▼

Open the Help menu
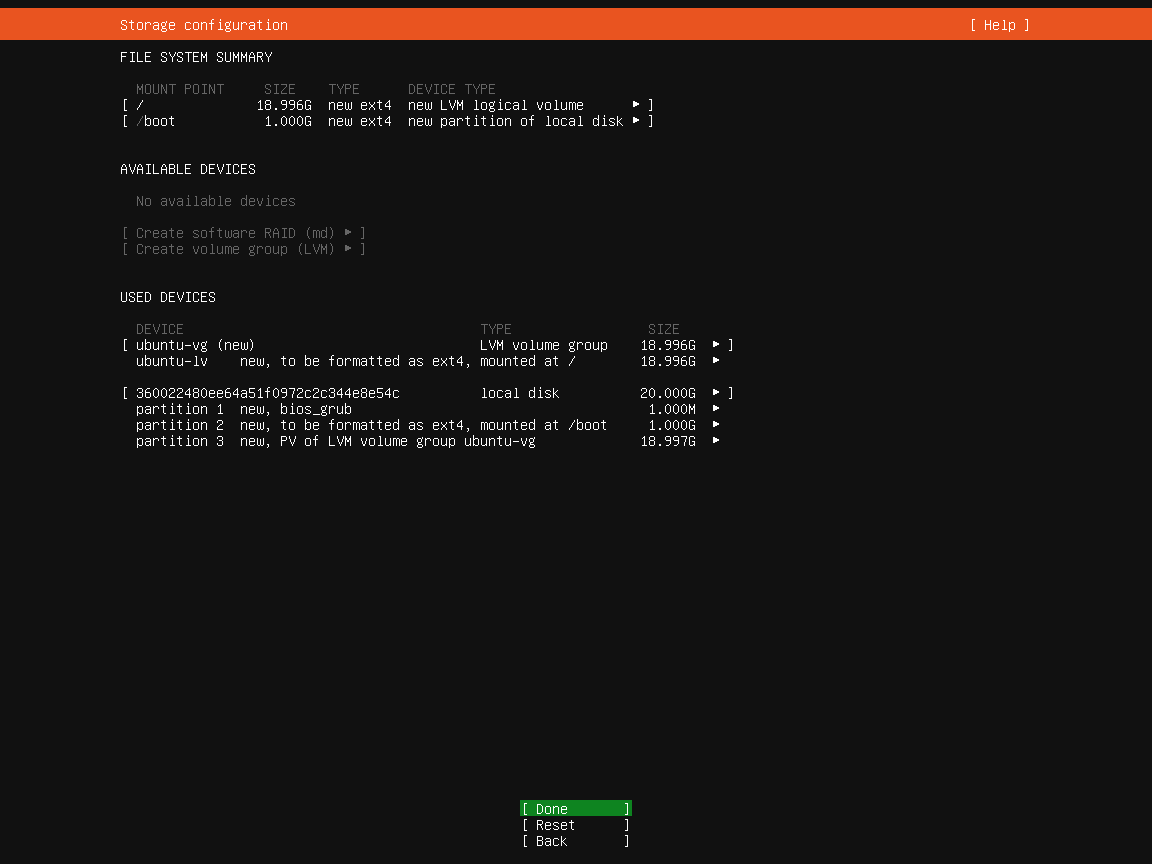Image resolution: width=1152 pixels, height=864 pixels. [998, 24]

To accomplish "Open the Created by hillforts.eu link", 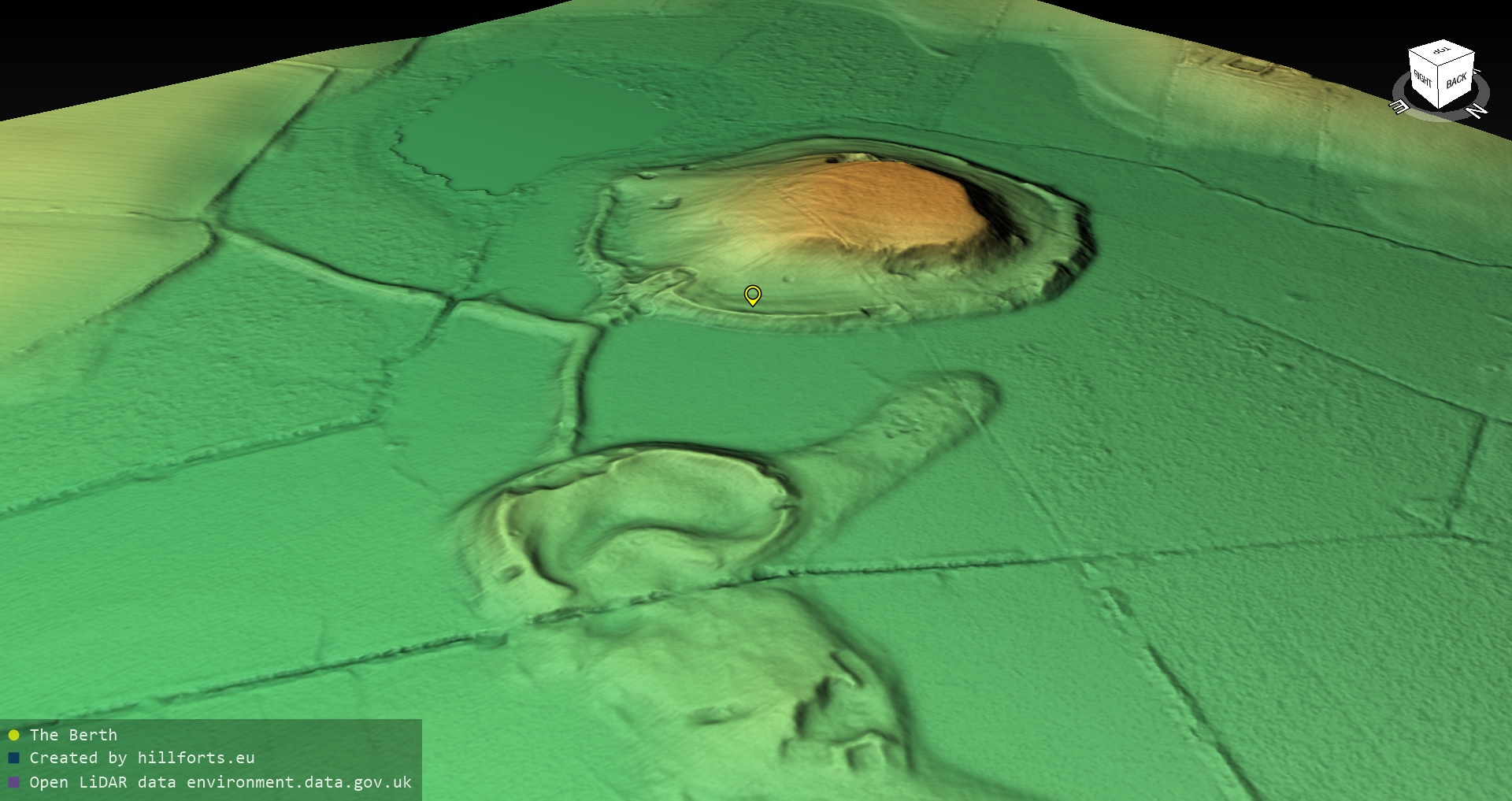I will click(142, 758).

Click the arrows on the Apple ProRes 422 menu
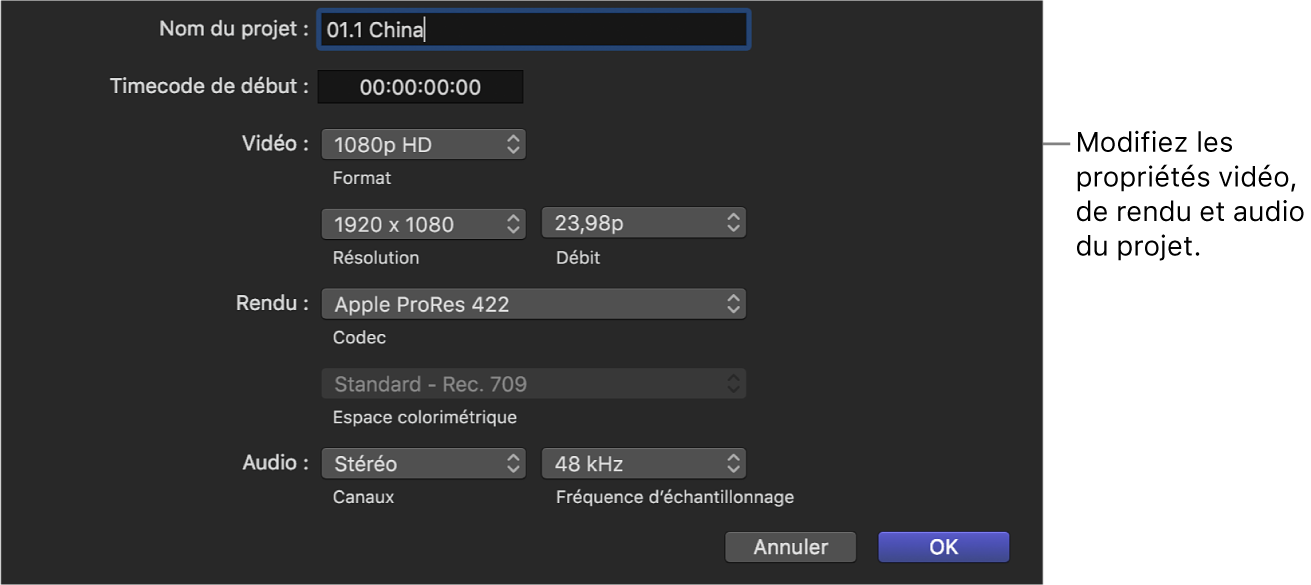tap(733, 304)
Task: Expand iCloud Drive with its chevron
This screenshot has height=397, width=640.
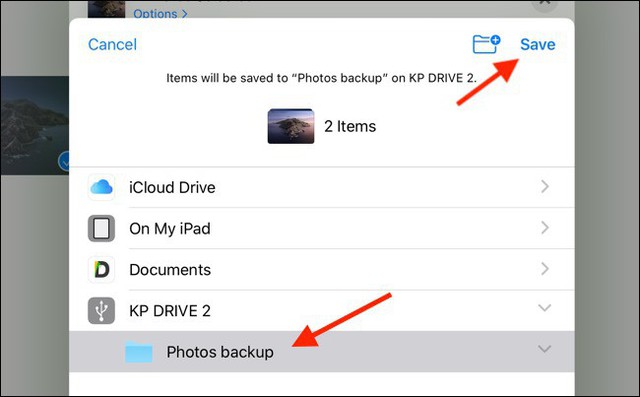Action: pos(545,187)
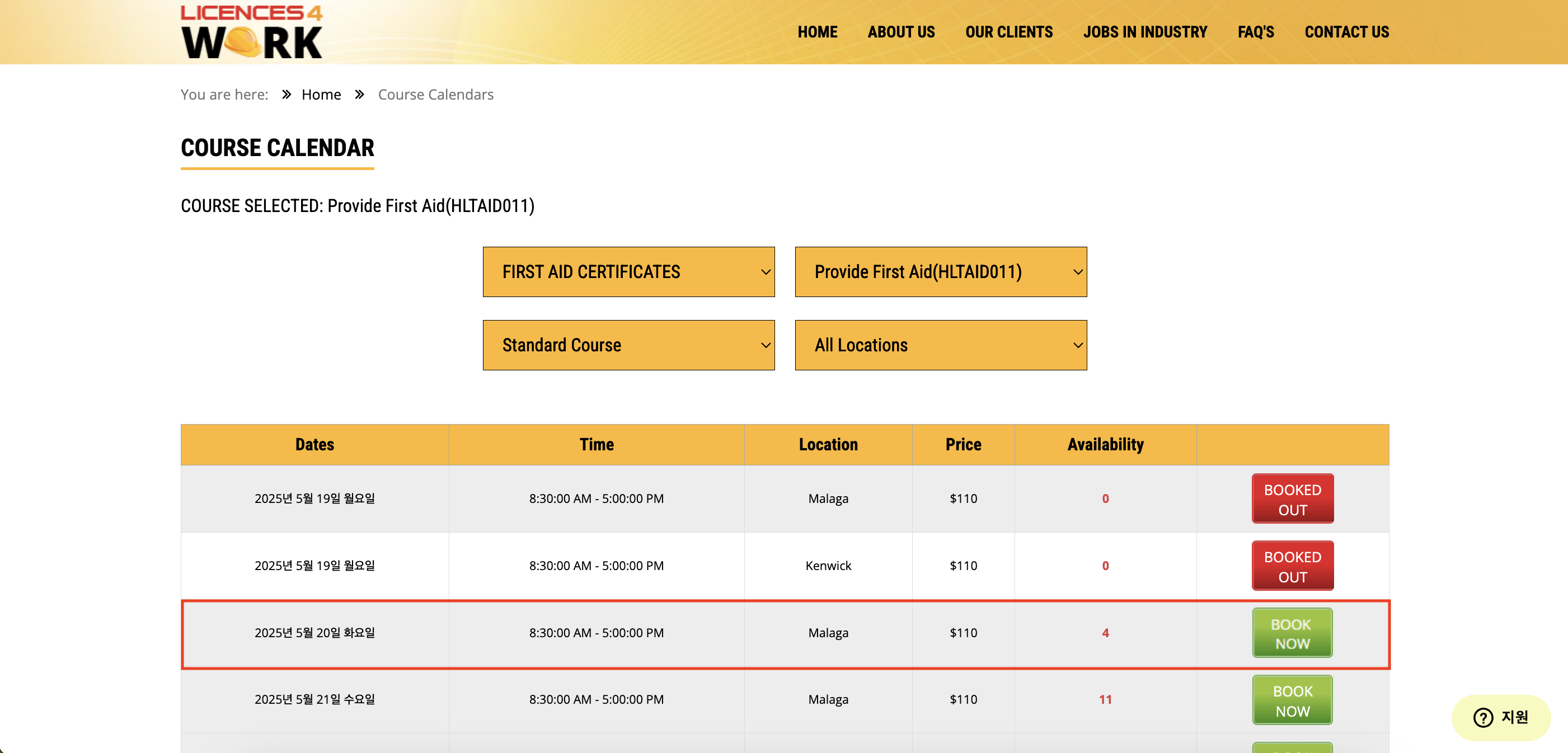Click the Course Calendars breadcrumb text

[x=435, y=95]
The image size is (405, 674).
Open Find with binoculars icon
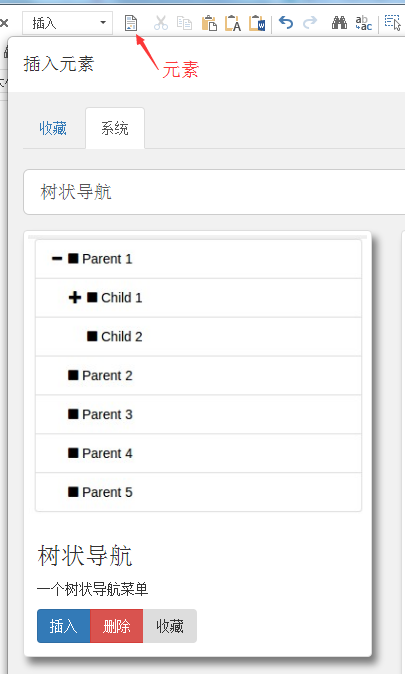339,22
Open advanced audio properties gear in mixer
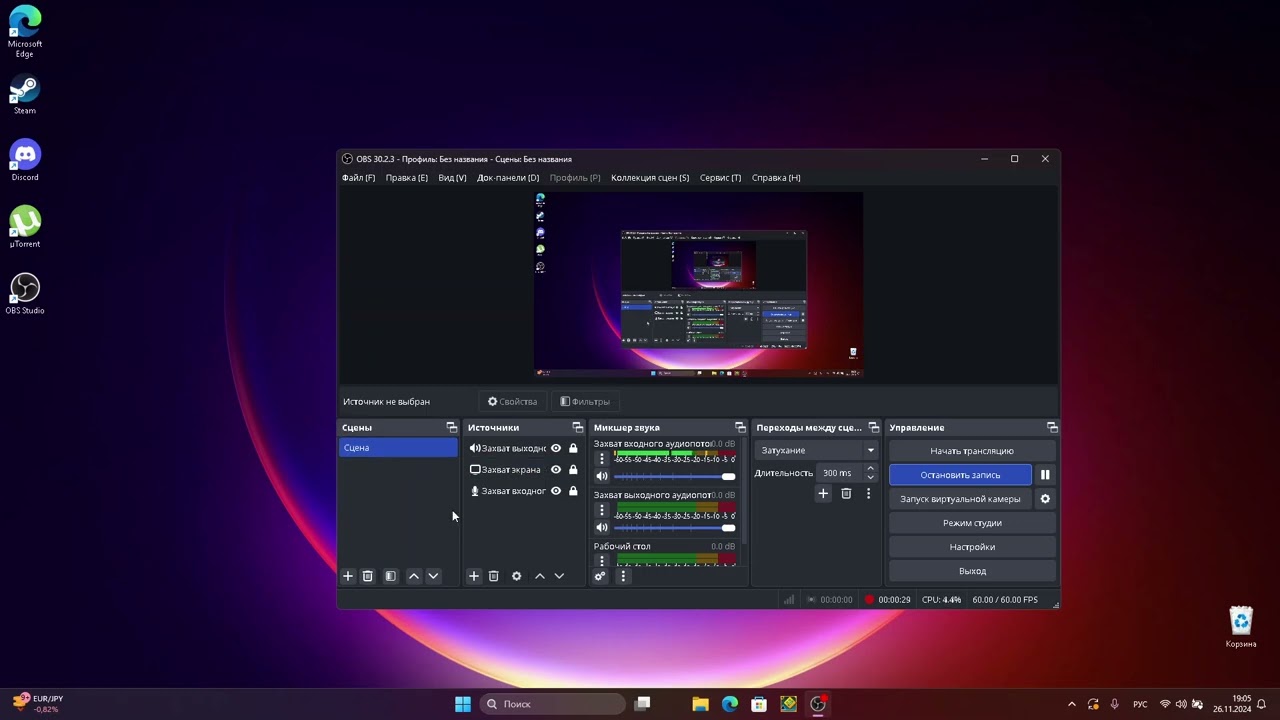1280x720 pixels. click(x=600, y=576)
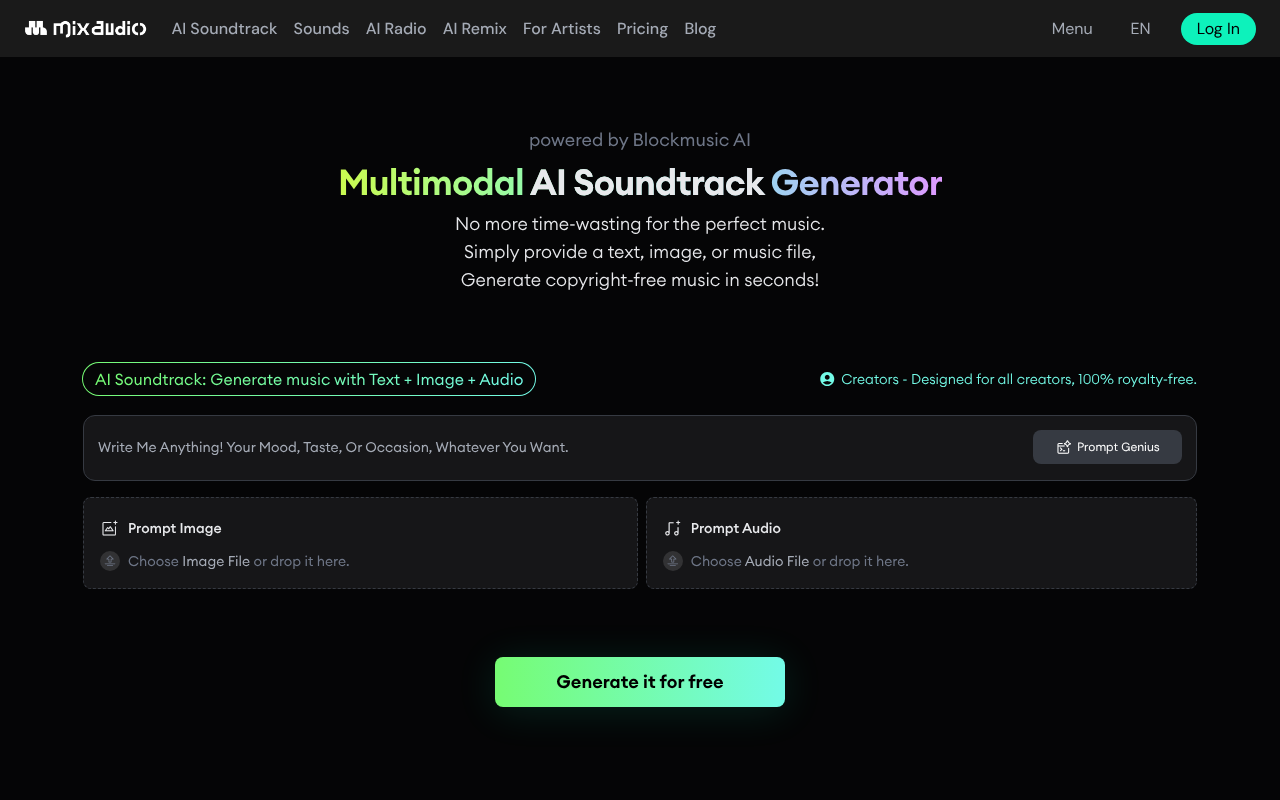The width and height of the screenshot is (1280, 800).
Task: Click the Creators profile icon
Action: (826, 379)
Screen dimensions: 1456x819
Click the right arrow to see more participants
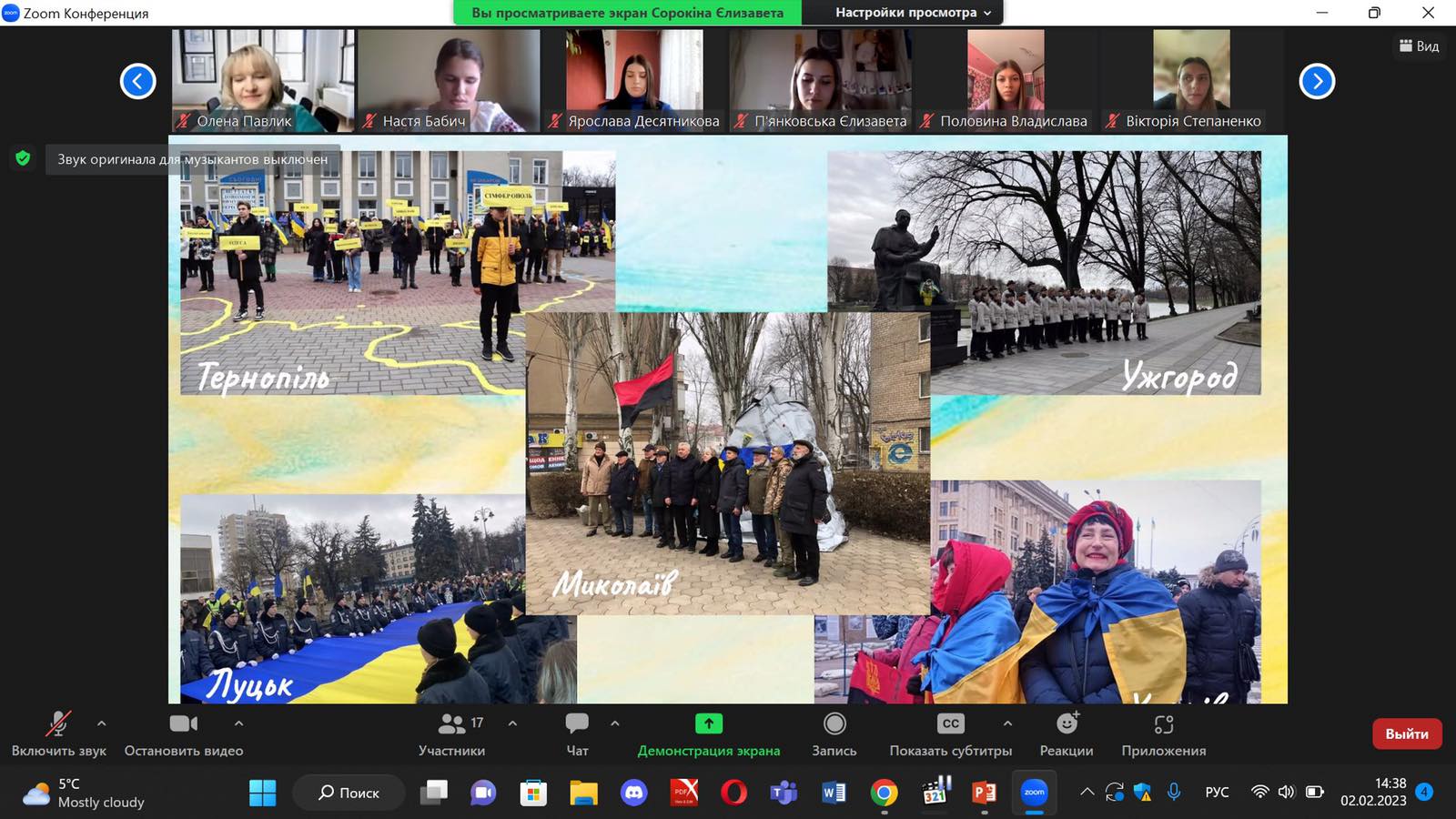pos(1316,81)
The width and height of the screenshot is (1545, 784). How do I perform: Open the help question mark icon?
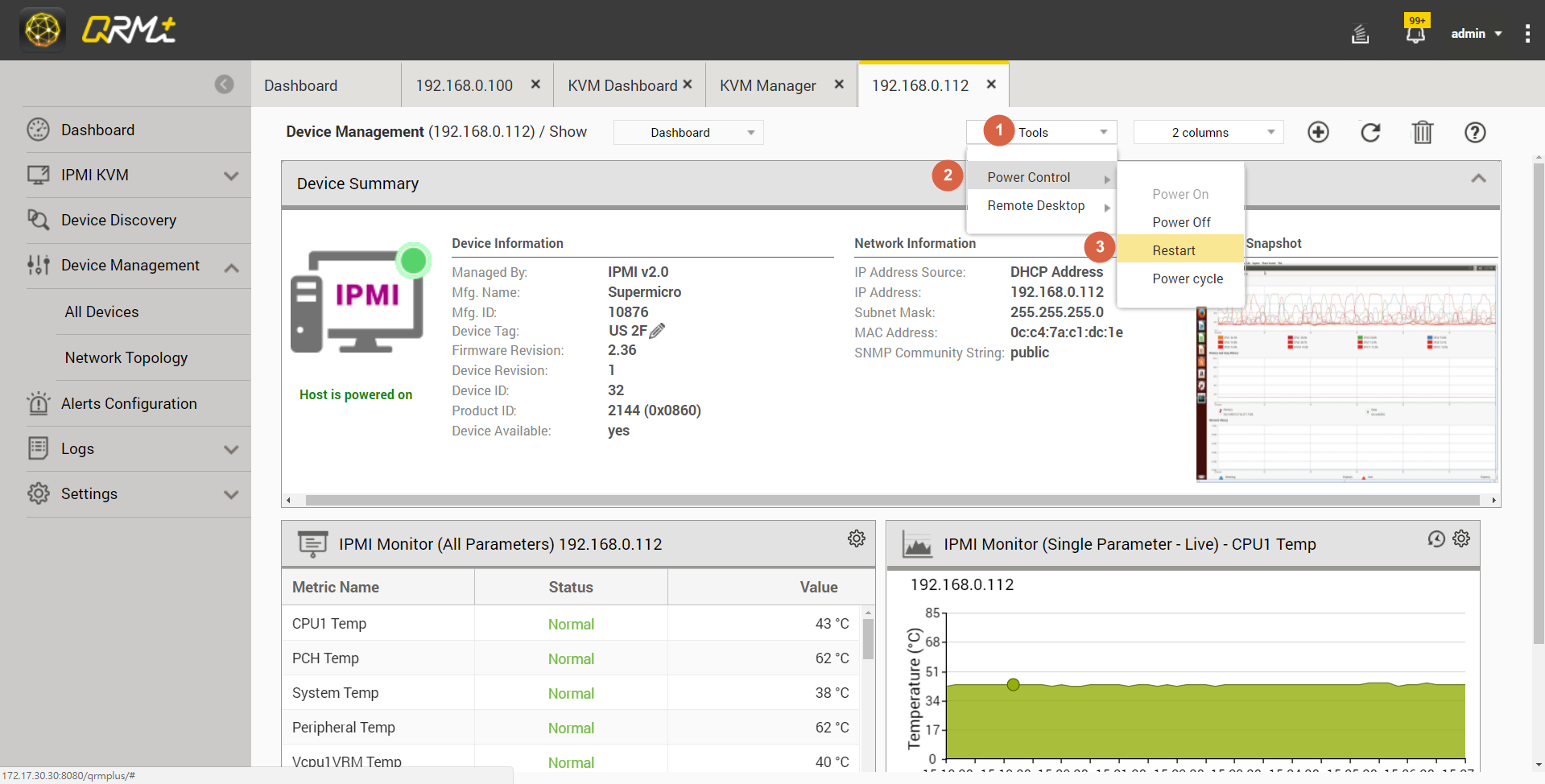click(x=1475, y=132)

▲

→ What the exercise asks
Reproduce the lines from the one containing "Screen dimensions: 1456x819" through the end of the lines, both included, requests and all, raising every coordinate in the answers by 90. Omit the pictures from your response.

→ Result of this task
Screen dimensions: 1456x819
Click the right arrow to see more participants
pos(1406,171)
The width and height of the screenshot is (1545, 784). How do I perform: Open the help question mark icon?
click(x=1565, y=222)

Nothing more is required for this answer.